Desanimado? Abatido? Deprimido? Tenho um antídoto. Veja este videoclip, sinta o beat, o fraseado melódico do trompete, frua a ambiência jazzy e a voz marcante. O sol voltará a brilhar. Sentimos que o mundo é perfeito, as flores crescem e o Benfica pode voltar a ser campeão.
E o hip-hop e o jazz (ou o jazz e o hip-hop) nunca mais voltaram a ser os mesmos.
Us3 - "Cantaloop"

Orlan - desafios do corpo


Quem é Orlan? Uma artista contemporânea que usa o seu corpo como superfície de criação estética. Não para alcançar um ideal de beleza (coisa que abomina), mas para testar os limites de expressividade do corpo humano na sociedade. Para tal tem submetido o seu corpo a intervenções cirúrgicas de forma a que este seja adulterado, explorado das mais diversas formas É uma abordagem artística diferente da de Stelarcaqui mencionada. Orlan é uma artista que usa a body art e a performance para se questionar sobre as fronteiras entre a vertente física do seu corpo e a sua possibilidade de superação. É excêntrica? Claro. Há algum artista contemporâneo que, para ter visibilidade e reconhecimento, não tenha que ser excêntrico?

A vida embriagada


"Devemos andar sempre bêbados. Tudo se resume nisto: é a única solução. Para não sentires o tremendo fardo do Tempo que te despedaça os ombros e te verga para a terra, deves embriagar-te sem cessar. Mas com quê? Com vinho, com poesia ou com virtude, a teu gosto. Mas embriaga-te. E se alguma vez, nos degraus de um palácio, sobre as verdes ervas duma vala, na solidão morna do teu quarto, tu acordares com a embriaguez já atenuada ou desaparecida, pergunta ao vento, à onda, à estrela, à ave, ao relógio, a tudo o que canta, a tudo o que fala, pergunta-lhes que horas são:«São horas de te embriagares! Para não seres como os escravos martirizados do Tempo, embriaga-te, embriaga-te sem cessar! Com vinho, com poesia, ou com virtude, a teu gosto.»
Charles Baudelaire - "Spleen de Paris"

Precocidade e os vícios


Haverá razões reais para os pais deste país de preocuparem ou trata-se apenas de vipes passageiros próprios da adolescência? Hum...

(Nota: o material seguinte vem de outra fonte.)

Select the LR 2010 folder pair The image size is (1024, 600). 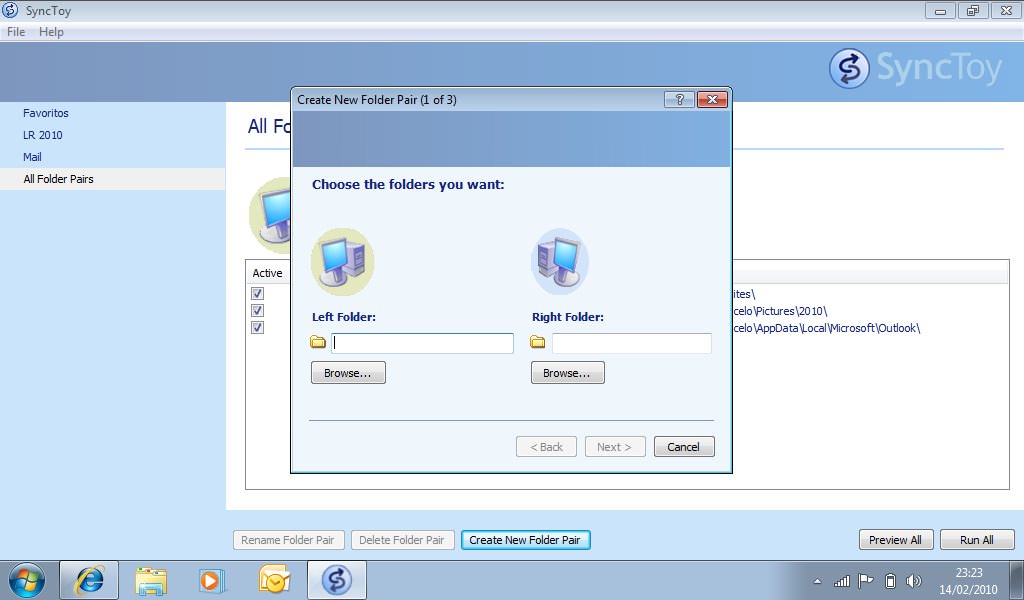point(43,135)
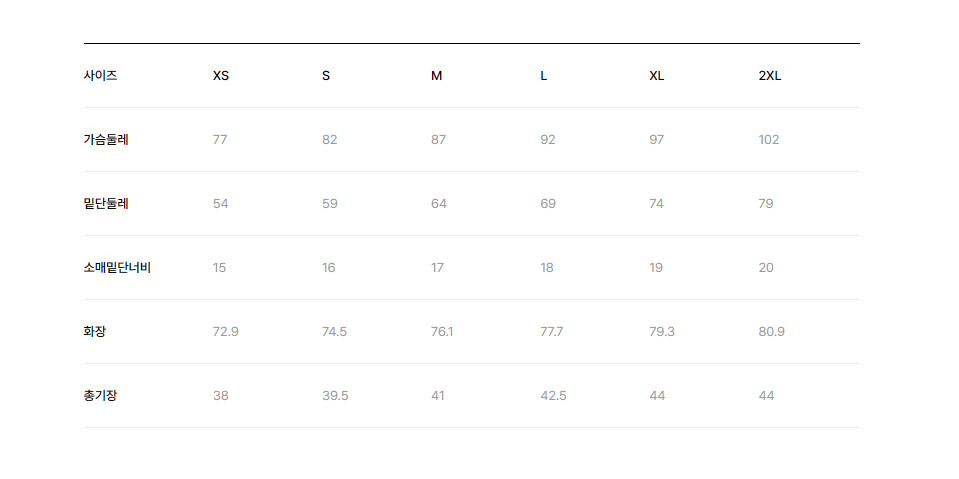Click the 72.9 value in 화장 row

[x=226, y=332]
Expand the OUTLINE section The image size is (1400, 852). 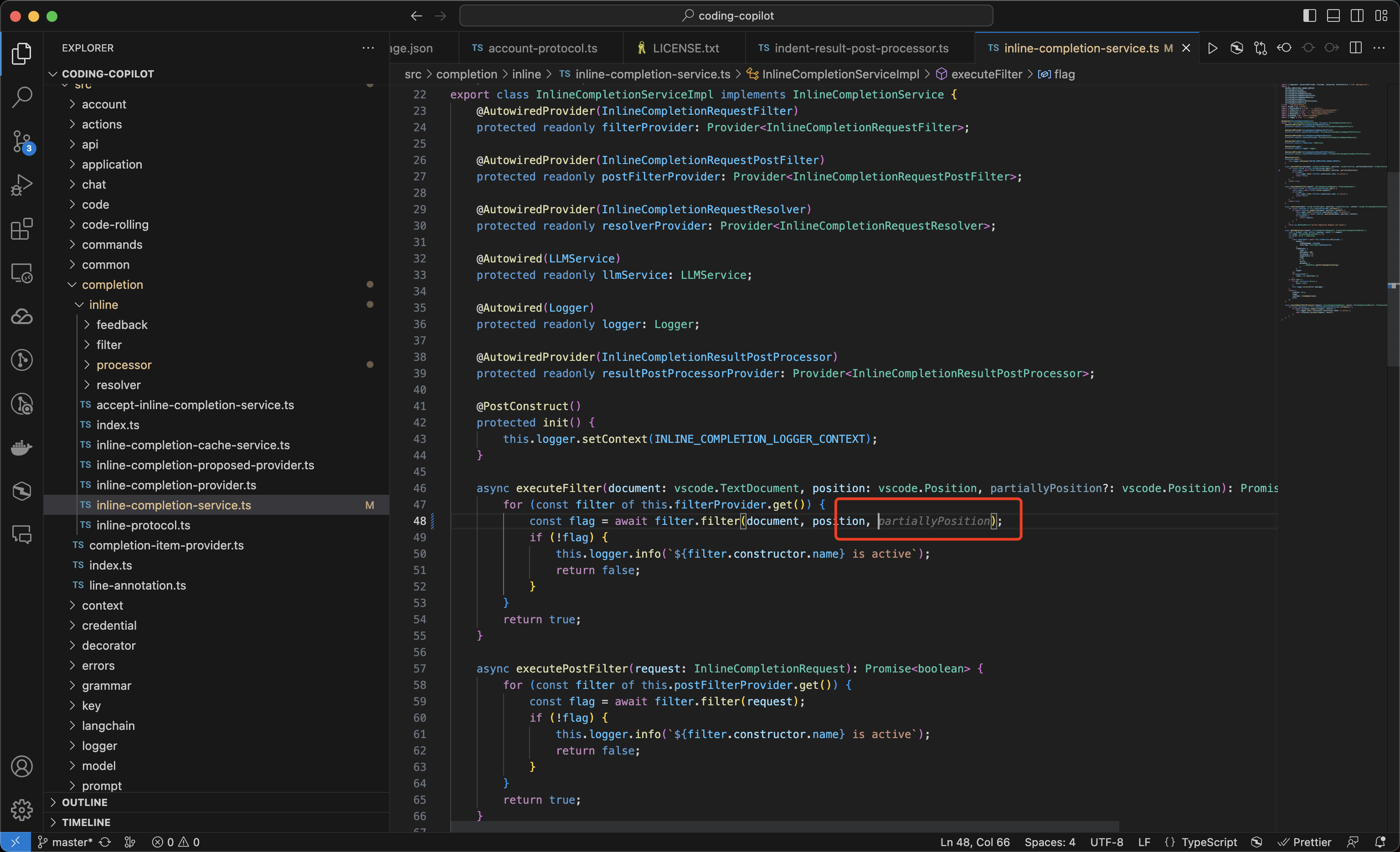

Não é só uma questão de estilo

Reparem qual a etiqueta deste post: "Arte e tecnologia". Não podia ser de outra forma. O novo MacBook é arte. E tecnologia. Muita. Não vai ser Natal brevemente?

Café e cigarro


Por agora o Estado ainda não proibiu o consumo de café. Mas não me admira que, nesta vertigem governamental de controlo obsessivo de vícios públicos, um dia chegue a hora em que isso aconteça. O que seria da vida sem café e sem cigarro? Mesmo para quem não fuma ou não bebe café, aceitará a ideia de que sem estas duas formas de consumo não se teria feito a história da humanidade da mesma forma durante o século XX. Não teria havido vida de café (espaço físico), nem vida boémia e artística. O cigarro e o café são, indubitavelmente, duas formas de prazer do homem e dois ícones da cultura popular. E se não fosse pelo cigarro e pelo café, não teria havido este belíssimo filme de Jim Jarmusch à volta de... cigarros e café. “Coffee and Cigarrettes” (2003) é uma espécie de apologia dos dois vícios como exercício de liberdade. Um filme minimalista e provocador: uma mesa de café, duas personagens, conversa fiada, e rios de café e nicotina. Com quem? Tom Waits, Iggy Pop, Bill Murray, Steve Buscemi, Steve Coogan e Cate Blanchett. E eu que não fumo (só bebo café) dá-me sempre vontade de saborear uma cigarrada depois de ver o filme.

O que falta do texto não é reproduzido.